I’m not sure how many times I’m going to have to go over this, but what I am sure of is that I’ll go over it as many times as someone else keeps pushing a patently absurd idea.
There’s a myth floating around out there that says ETFs can be more liquid than the underlying assets. That’s absurd. Ask Howard Marks. Or Carl Icahn. Two people who everyone will happily cite as authorities on anything whatsoever to do with capital markets as long as that “anything whatsoever” isn’t ETFs, in which case Icahn and Marks apparently have no idea what they’re talking about in the eyes of ETF proponents.
What’s hilarious about the contention that ETFs can be more liquid than the assets that underpin them is that those who make that argument are trying to refute a tautology which, by virtue of it being a tautology, is impossible.
One line of reasoning often employed by the crowd who believes ETFs aren’t dangerous goes something like this: the more volume/velocity there is in the ETF, the more well-behaved the NAV basis and the better the ETF is able to withstand volatile flows, and therefore we have more liquidity.
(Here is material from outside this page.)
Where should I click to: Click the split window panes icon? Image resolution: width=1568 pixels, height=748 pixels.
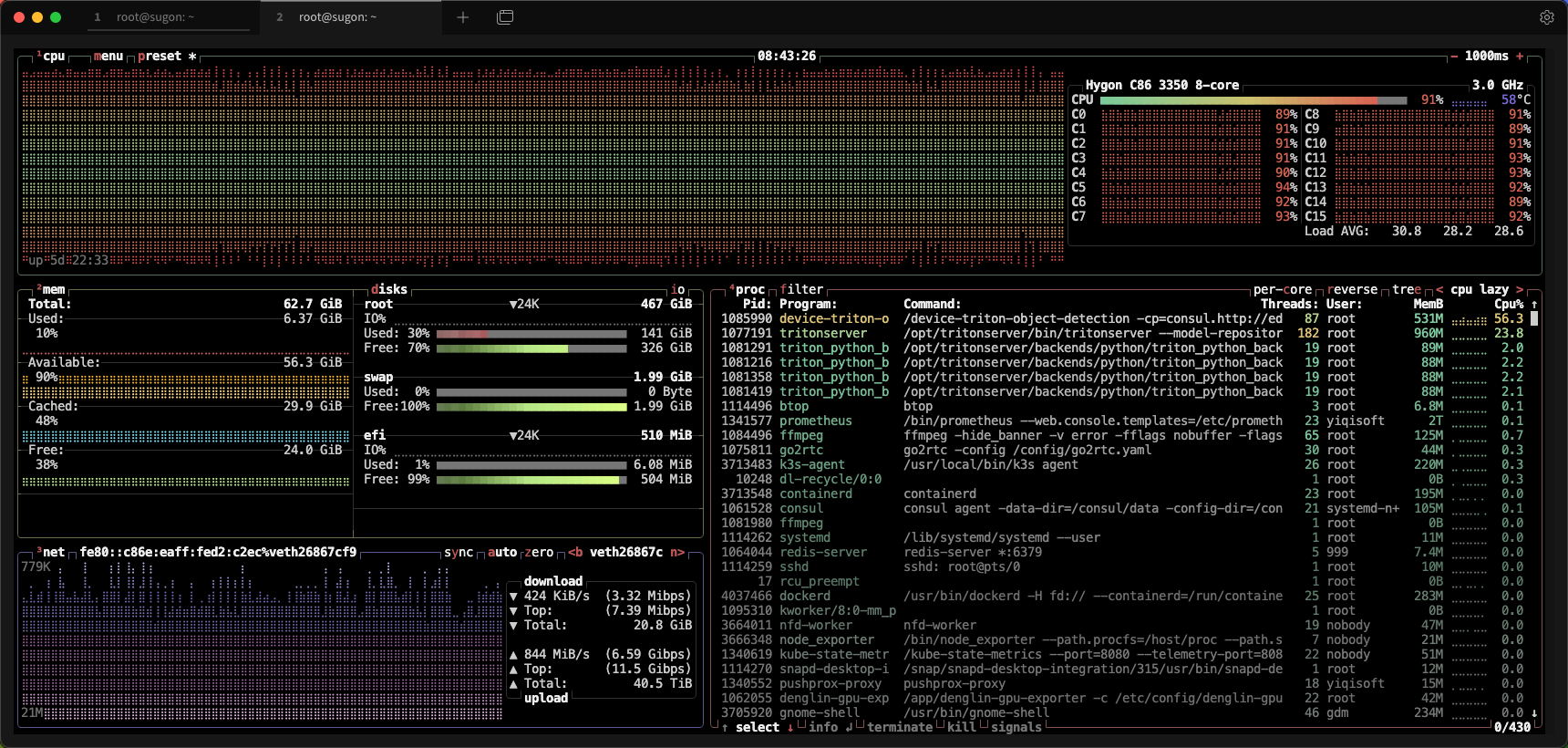[x=505, y=17]
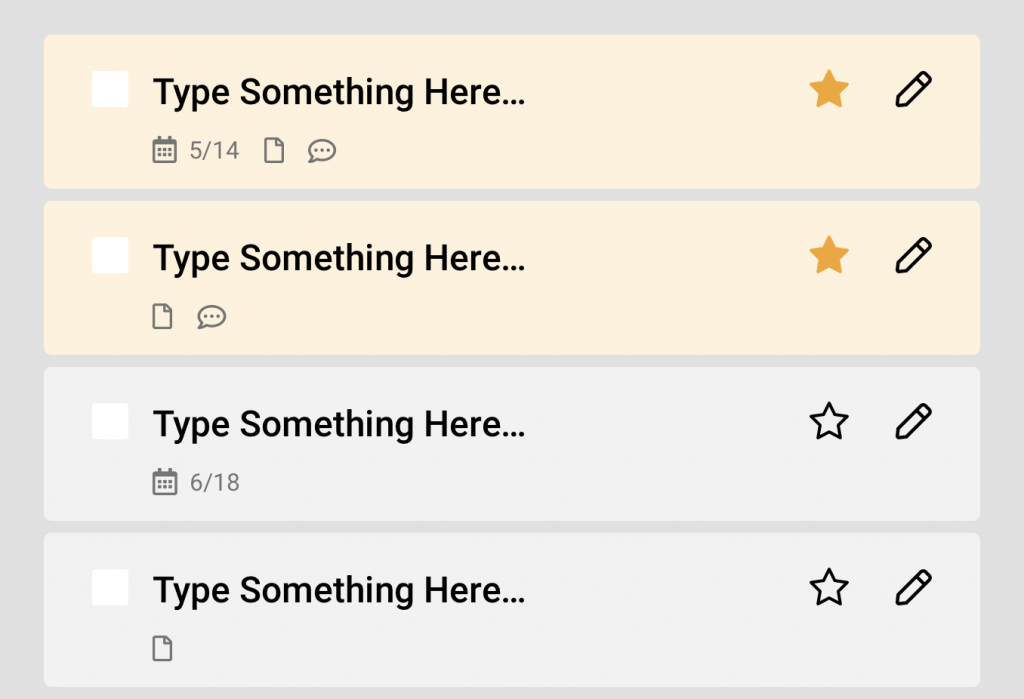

That’s silly. And to understand why, you need only refer to an 80s-era SNL sketch. Recall this from a week ago:
See the thing is, you cannot solve an absurd model with “volume.” I’ve variously illustrated this point by referring readers back to a classic 1988 SNL skit about a fictional bank called “CitiWide Change Bank.” The bank’s business model was simple: you bring them one denomination and they’ll give you any kind of change you want. The punchline comes from one of the bank’s executives who says this:
People ask us all the time: how do you make money doing this? The answer is simple: volume.
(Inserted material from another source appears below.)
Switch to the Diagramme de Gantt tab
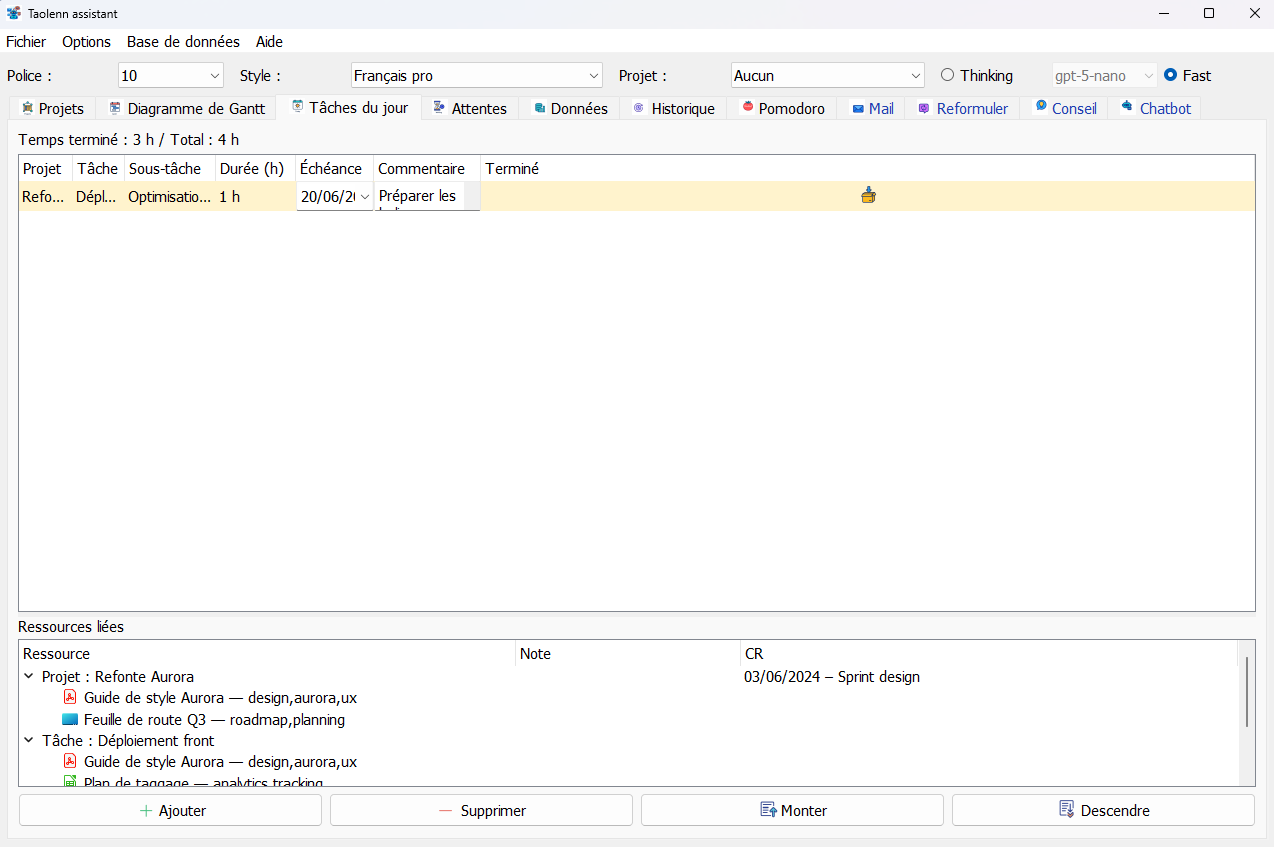 [x=186, y=108]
That’s the same ridiculous argument everyone is making about HY ETFs. Namely that the underlying problem (no liquidity for the bonds that the ETF represents) can be solved by more trading in the ETF (volume).
Well Goldman (whose note was the motivation for the post that excerpt is from) is out pushing this absurd argument again, this time with regard to EM ETFs. Read below as the bank continues to argue the unarguable.
EM bond ETF efficiency keeps up with explosive growth. As we discussed in last week’s Credit Line, credit ETFs have seen tremendous growth in AUM and notable efficiency gains. A similar trend has prevailed in the EM complex. Hard currency bond ETFs have seen their assets under management nearly double since the start of 2016 to all-time highs of $26.7 billion, according to data from EPFR (Exhibit 10). However, unlike in the case of HY ETFs, the volatility of EM ETF flows has been relatively stable since their genesis in 2010, as shown in Exhibit 11. The recent experience following the oil sell-off in March illustrates this as EM ETFs, unlike HY, continued to attract inflows. From a “mechanics” perspective, the volatility of the NAV basis on the EMB ETF, the largest EM bond ETF, has remained remarkably stable, notwithstanding a one-day spike in the session following Mr. Trump’s election when the NAV basis widened reflecting concerns with Mexico and the peso (Exhibit 12). The fast mean-reversion following the post-US election spike provides evidence of further efficiency in the EM bond ETF mechanism.